**What is needed**
When you reach the line with "utrop@utrop.no (90, 2497)" in the data below, begin printing lines exactly, and stop once the line with "Returns (15, 2502)" has been printed.

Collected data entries
● ● ● ● ●
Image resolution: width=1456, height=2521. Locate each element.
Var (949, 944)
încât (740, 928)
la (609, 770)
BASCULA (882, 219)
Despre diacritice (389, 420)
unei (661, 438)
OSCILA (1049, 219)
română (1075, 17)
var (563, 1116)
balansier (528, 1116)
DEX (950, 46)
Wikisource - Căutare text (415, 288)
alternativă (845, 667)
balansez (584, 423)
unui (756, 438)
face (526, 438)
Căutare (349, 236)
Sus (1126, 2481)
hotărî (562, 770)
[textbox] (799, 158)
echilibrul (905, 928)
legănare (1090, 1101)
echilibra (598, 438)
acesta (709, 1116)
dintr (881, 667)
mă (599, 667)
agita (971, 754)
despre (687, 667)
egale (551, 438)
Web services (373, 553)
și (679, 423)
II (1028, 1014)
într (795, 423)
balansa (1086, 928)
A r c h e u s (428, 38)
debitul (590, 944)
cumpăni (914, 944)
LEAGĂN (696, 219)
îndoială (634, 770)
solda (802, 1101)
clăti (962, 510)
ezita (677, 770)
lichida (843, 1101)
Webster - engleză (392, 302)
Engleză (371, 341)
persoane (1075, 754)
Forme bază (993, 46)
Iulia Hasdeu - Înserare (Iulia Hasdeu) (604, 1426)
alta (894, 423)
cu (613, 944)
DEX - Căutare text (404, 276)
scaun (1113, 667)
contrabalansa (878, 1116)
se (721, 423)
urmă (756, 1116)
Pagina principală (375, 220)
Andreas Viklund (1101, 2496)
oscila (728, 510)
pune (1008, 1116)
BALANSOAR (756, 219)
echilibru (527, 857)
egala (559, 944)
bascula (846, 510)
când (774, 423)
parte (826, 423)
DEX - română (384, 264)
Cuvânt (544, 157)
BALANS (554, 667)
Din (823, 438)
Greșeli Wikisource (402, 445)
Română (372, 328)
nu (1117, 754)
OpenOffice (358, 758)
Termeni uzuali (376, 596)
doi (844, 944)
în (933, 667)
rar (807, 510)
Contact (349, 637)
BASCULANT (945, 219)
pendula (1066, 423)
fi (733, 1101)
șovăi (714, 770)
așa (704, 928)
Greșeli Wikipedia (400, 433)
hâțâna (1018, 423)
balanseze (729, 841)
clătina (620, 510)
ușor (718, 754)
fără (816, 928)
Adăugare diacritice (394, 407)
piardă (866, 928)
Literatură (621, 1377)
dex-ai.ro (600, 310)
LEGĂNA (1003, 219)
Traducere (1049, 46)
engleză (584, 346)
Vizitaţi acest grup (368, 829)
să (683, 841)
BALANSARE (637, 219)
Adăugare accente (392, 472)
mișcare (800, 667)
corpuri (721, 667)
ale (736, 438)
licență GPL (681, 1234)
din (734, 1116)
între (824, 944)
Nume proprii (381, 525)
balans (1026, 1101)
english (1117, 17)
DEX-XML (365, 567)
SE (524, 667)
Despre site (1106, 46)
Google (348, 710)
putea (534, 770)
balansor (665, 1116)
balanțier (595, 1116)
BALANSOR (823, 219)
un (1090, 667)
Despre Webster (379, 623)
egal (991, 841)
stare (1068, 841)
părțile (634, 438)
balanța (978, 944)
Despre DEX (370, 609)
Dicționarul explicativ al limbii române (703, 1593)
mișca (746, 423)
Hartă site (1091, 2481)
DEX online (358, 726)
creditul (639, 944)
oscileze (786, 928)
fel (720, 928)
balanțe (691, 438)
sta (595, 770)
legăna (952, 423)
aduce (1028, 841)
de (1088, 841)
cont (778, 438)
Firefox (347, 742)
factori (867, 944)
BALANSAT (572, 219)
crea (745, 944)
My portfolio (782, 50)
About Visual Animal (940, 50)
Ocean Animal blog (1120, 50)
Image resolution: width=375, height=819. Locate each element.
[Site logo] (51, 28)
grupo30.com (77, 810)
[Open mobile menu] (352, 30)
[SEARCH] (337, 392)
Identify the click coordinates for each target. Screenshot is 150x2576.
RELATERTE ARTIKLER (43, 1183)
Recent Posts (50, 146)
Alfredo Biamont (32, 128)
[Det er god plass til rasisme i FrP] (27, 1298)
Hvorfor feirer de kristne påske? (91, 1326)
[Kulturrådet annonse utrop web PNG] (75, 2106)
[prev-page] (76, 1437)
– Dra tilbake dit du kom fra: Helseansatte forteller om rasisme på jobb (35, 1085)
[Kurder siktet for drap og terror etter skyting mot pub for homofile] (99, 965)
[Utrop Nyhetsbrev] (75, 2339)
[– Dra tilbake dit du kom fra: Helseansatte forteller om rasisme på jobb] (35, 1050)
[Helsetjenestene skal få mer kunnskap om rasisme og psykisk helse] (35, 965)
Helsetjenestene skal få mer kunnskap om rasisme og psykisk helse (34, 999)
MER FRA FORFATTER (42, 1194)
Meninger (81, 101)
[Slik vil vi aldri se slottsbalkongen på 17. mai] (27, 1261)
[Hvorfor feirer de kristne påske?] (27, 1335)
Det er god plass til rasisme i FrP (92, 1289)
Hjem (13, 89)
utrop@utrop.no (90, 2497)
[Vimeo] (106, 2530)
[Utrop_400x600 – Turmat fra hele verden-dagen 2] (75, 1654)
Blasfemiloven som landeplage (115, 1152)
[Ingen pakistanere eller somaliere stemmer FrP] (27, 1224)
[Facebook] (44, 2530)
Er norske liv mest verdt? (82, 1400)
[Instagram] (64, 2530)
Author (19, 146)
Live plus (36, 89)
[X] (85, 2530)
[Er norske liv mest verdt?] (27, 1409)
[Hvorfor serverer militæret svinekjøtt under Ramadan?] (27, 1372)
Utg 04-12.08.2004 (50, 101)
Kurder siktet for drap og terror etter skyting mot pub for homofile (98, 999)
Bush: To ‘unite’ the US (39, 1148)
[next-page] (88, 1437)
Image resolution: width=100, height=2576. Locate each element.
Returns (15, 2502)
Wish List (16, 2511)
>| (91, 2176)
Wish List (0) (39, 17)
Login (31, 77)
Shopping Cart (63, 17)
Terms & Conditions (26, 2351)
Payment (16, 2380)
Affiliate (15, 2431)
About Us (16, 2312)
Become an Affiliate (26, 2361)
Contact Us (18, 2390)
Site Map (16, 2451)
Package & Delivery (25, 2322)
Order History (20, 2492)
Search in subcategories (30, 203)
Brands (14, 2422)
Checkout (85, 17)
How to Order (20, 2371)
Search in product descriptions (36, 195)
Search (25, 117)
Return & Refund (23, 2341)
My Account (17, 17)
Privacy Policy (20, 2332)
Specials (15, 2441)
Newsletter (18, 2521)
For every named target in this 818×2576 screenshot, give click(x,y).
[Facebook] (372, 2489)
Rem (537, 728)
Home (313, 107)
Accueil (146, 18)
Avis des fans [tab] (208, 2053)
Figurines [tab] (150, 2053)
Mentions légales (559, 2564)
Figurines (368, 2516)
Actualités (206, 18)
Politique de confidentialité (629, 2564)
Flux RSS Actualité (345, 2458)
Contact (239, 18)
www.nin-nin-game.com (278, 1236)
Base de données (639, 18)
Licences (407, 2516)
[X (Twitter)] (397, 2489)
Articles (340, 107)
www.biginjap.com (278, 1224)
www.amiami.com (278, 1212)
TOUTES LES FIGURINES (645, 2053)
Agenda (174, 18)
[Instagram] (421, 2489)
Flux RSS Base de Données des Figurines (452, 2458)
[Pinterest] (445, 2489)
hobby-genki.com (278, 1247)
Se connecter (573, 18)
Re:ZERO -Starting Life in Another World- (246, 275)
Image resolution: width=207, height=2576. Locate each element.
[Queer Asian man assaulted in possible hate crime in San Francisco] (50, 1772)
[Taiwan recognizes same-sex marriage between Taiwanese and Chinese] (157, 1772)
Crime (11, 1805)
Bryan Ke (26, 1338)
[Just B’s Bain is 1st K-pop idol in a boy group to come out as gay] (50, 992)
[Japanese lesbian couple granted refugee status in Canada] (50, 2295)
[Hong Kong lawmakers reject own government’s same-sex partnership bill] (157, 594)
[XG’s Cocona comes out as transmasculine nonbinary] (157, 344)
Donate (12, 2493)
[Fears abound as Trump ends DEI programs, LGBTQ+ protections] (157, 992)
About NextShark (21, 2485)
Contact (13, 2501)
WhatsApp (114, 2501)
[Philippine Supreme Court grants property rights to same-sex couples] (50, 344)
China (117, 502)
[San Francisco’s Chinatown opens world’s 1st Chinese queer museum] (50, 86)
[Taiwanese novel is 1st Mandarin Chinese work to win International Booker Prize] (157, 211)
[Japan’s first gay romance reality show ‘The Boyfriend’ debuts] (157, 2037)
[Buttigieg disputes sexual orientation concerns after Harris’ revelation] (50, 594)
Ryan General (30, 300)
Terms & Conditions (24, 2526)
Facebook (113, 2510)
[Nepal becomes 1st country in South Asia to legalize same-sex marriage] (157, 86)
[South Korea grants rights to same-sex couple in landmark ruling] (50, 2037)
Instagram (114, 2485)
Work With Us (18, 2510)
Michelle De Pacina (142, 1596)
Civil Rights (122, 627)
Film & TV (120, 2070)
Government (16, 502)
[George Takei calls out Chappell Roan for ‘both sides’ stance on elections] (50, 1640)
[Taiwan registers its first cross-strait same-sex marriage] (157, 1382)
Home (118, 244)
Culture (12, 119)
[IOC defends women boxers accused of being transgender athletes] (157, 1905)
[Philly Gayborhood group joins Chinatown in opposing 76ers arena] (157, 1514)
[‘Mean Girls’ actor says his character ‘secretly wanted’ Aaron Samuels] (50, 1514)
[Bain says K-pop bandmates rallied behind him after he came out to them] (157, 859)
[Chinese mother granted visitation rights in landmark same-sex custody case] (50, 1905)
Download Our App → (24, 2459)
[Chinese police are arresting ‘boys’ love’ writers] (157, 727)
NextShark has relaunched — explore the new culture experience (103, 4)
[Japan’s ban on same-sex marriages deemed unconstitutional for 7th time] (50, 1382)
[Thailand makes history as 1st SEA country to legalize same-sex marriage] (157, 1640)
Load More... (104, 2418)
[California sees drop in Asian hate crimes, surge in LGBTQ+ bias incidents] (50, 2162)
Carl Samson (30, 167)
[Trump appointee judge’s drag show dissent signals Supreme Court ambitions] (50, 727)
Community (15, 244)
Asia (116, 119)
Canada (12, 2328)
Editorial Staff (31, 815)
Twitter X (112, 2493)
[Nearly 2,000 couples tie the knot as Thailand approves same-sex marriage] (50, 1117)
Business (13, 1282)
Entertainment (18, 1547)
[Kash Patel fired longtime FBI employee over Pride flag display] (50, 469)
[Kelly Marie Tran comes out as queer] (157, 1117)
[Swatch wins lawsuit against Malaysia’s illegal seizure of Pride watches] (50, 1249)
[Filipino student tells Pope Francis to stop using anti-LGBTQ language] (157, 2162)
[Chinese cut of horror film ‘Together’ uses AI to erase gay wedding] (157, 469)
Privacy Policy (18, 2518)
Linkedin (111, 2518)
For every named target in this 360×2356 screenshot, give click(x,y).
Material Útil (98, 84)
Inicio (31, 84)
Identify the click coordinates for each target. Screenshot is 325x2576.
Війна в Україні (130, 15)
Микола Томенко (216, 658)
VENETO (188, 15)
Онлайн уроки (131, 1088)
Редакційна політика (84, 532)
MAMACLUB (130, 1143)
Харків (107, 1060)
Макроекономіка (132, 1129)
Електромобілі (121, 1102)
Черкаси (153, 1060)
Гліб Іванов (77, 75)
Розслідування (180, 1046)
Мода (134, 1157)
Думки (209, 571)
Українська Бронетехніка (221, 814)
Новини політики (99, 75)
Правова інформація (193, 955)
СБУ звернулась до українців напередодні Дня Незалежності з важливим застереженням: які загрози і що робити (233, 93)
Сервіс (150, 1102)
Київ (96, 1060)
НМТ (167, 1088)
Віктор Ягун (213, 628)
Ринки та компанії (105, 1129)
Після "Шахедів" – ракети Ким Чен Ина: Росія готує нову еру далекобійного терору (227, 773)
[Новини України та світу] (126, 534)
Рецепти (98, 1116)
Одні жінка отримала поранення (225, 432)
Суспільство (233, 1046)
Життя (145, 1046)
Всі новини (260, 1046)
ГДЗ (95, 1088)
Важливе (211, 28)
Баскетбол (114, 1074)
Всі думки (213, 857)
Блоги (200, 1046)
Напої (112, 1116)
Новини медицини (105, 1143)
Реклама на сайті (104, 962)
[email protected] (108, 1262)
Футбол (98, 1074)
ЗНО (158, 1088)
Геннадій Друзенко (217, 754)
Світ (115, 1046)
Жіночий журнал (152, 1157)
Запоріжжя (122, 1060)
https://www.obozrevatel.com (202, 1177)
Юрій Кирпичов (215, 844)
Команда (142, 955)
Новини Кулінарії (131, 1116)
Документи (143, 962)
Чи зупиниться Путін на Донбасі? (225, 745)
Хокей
● ● ● ● ●
**Solution**
utrop@utrop.no (90, 2497)
[Vimeo] (106, 2530)
[Utrop_400x600 – Turmat fra hele verden-dagen 2] (75, 1654)
Blasfemiloven som landeplage (115, 1152)
[Ingen pakistanere eller somaliere stemmer FrP] (27, 1224)
[Facebook] (44, 2530)
Er norske liv mest verdt? (82, 1400)
[Instagram] (64, 2530)
Author (19, 146)
Live plus (36, 89)
[X] (85, 2530)
[Er norske liv mest verdt?] (27, 1409)
[Hvorfor serverer militæret svinekjøtt under Ramadan?] (27, 1372)
Utg 04-12.08.2004 (50, 101)
Kurder siktet for drap og terror etter skyting mot pub for homofile (98, 999)
Bush: To ‘unite’ the US (39, 1148)
[next-page] (88, 1437)
Image resolution: width=100, height=2576. Locate each element.
Returns (15, 2502)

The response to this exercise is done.